*** TEXTE CITÉ ***
14 Le 21 juin 1995, la Commission a adressé aux parties au TACA une communication des griefs se rapportant uniquement à leur accord relatif à la fixation conjointe des taux applicables aux segments terrestres, sur le territoire de la Communauté européenne, dans le cadre des services de transport combiné, en vue de leur exposer les raisons pour lesquelles elle estimait, après un examen provisoire, que les conditions d'un retrait de l'immunité d'amende résultant de la notification du TACA étaient réunies en ce qui concerne précisément ces pratiques ("Statement of objections concerning Case n° IV/35.134 - Trans-Atlantic Conference Agreement", annexe 1 à la demande en référé, points 46 et 47, ci-après "communication des griefs"). Elle indiquait, dans cette communication des griefs, qu'elle était disposée à adopter une décision portant retrait du bénéfice de l'immunité d'amende - découlant de la notification de ce nouvel accord, à condition, soulignait-elle, de pouvoir appliquer par analogie les dispositions de l'article 15 du règlement n° 17 du Conseil, du 6 février 1962, premier règlement d'application des articles 85 et 86 du traité (JO 1962, 13, p. 204), qui prévoit, en son paragraphe 5, une telle immunité pour les agissements postérieurs à la notification à la Commission et antérieurs à la décision accordant ou refusant l'exemption en application de l'article 85, paragraphe 3, du traité et instaure, en son paragraphe 6, une procédure de retrait de cette immunité - parce qu'elle estimait, à la suite d'un examen provisoire, que l'accord relatif aux prix applicables aux segments terrestres, sur le territoire de la Communauté, dans le cadre des services de transport combiné, enfreignait les dispositions de l'article 85, paragraphe 1, du traité, de l'article 2 du règlement n° 1017-68, du 19 juillet 1968, précité, et de l'article 53, paragraphe 1, de l'accord sur l'Espace économique européen et qu'il ne remplissait pas les conditions d'exemption énoncées à l'article 85, paragraphe 3, du traité, à l' article 5 du règlement n° 1017-68 et à l'article 53, paragraphe 3, de l'accord sur l'Espace économique européen.

En droit

15 En vertu des dispositions combinées des articles 185 et 186 du traité et de l'article 4 de la décision 88-591-CECA, CEE, Euratom du Conseil, du 24 octobre 1988, instituant un Tribunal de première instance des Communautés européennes (JO L 319, p. 1), telle que modifiée par la décision 93-350-Euratom, CECA, CEE du Conseil, du 8 juin 1993 (JO L 144, p. 21) et la décision 94-149-CECA, CE du Conseil, du 7 mars 1994 (JO L 66, p. 29), le Tribunal peut, s'il estime que les circonstances l'exigent, ordonner le sursis à l'exécution de l'acte attaqué ou prescrire les autres mesures provisoires nécessaires.
***
- ÉNONCÉ A: Pour chacune des affirmations suivantes, indiquez par oui ou par non si elle concorde avec le texte cité, en citant à l'identique les mots du texte qui tranchent : (i) la communication des griefs a été adressée aux parties au TACA le 21 juin 1995 ; (ii) le règlement n° 17 du Conseil date du 19 juillet 1968 ; (iii) le Tribunal peut ordonner le sursis à l'exécution de l'acte attaqué s'il estime que les circonstances l'exigent.
Le texte cité et le listing proviennent de sources différentes.
*** LISTING PRÉSENTÉ ***
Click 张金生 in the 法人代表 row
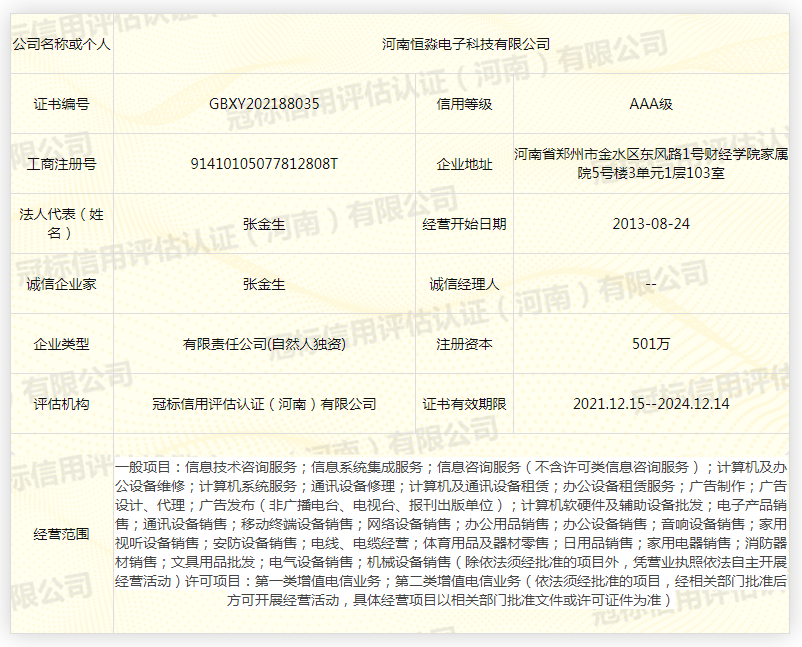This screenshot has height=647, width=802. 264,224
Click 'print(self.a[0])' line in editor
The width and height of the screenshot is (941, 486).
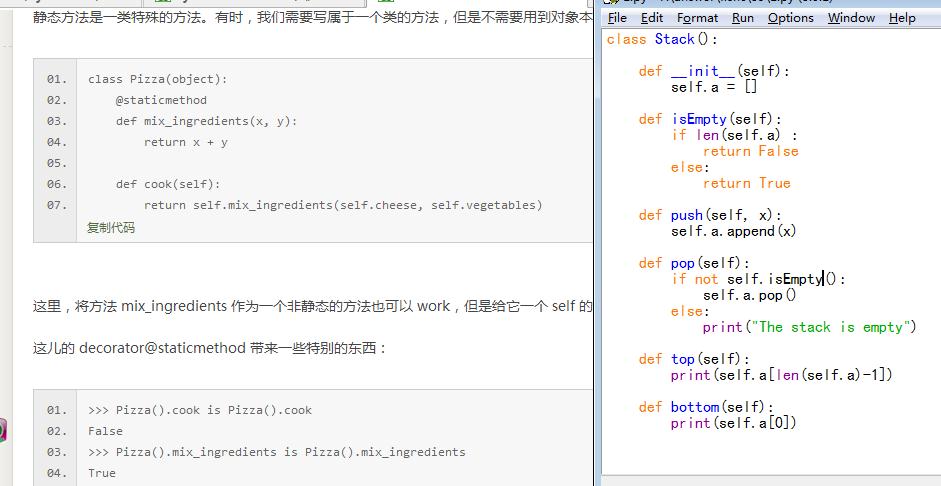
***
*** LISTING PRÉSENTÉ ***
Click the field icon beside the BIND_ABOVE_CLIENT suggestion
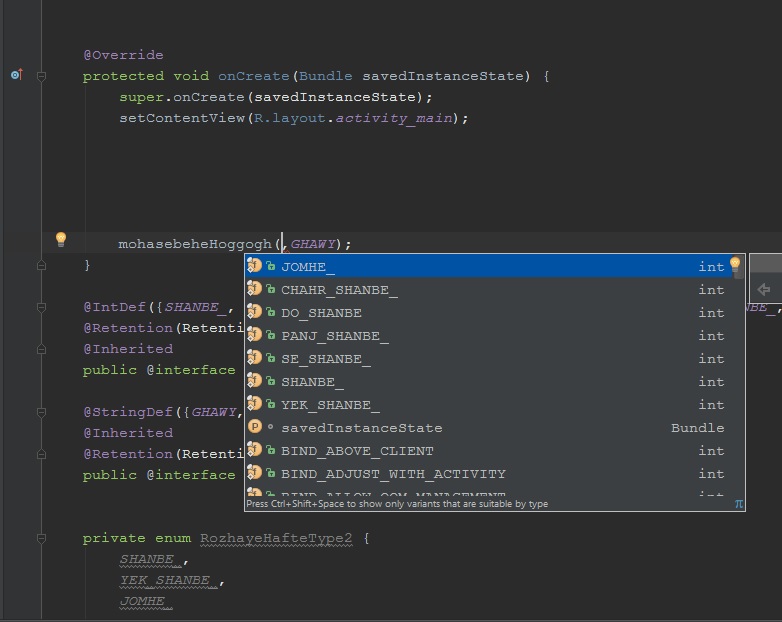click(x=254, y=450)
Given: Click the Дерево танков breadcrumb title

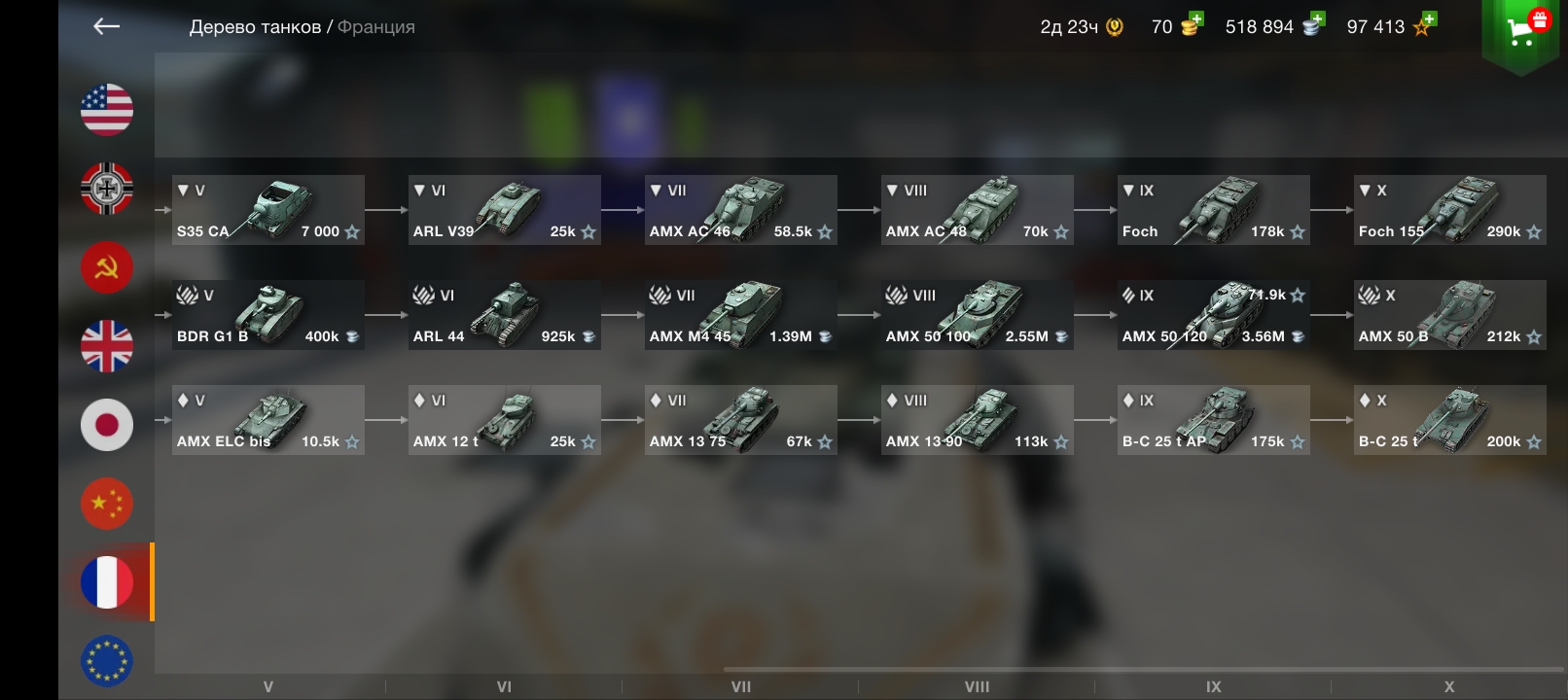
***
*** LISTING PRÉSENTÉ ***
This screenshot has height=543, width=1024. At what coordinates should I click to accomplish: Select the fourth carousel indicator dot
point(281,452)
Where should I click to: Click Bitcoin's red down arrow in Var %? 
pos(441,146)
***
- ÉNONCÉ B: Dans le listing, recopiez les lignes allant de celle qui contient "This screenshot has height=543, width=1024." à celle qui contient "pos(441,146)", toutes deux incluses, en substituant "Ethereum" à "Bitcoin" sans rien changer d'autre.

- CORRIGÉ COMPLET A:
(i) Oui : « Le 21 juin 1995, la Commission a adressé aux parties au TACA une communication des griefs ».
(ii) Non : « règlement n° 17 du Conseil, du 6 février 1962 ».
(iii) Oui : « le Tribunal peut, s'il estime que les circonstances l'exigent, ordonner le sursis à l'exécution de l'acte attaqué ».

- CORRIGÉ COMPLET B:
This screenshot has height=543, width=1024. At what coordinates should I click to accomplish: Select the fourth carousel indicator dot
point(281,452)
Where should I click to: Click Ethereum's red down arrow in Var %? 
pos(441,146)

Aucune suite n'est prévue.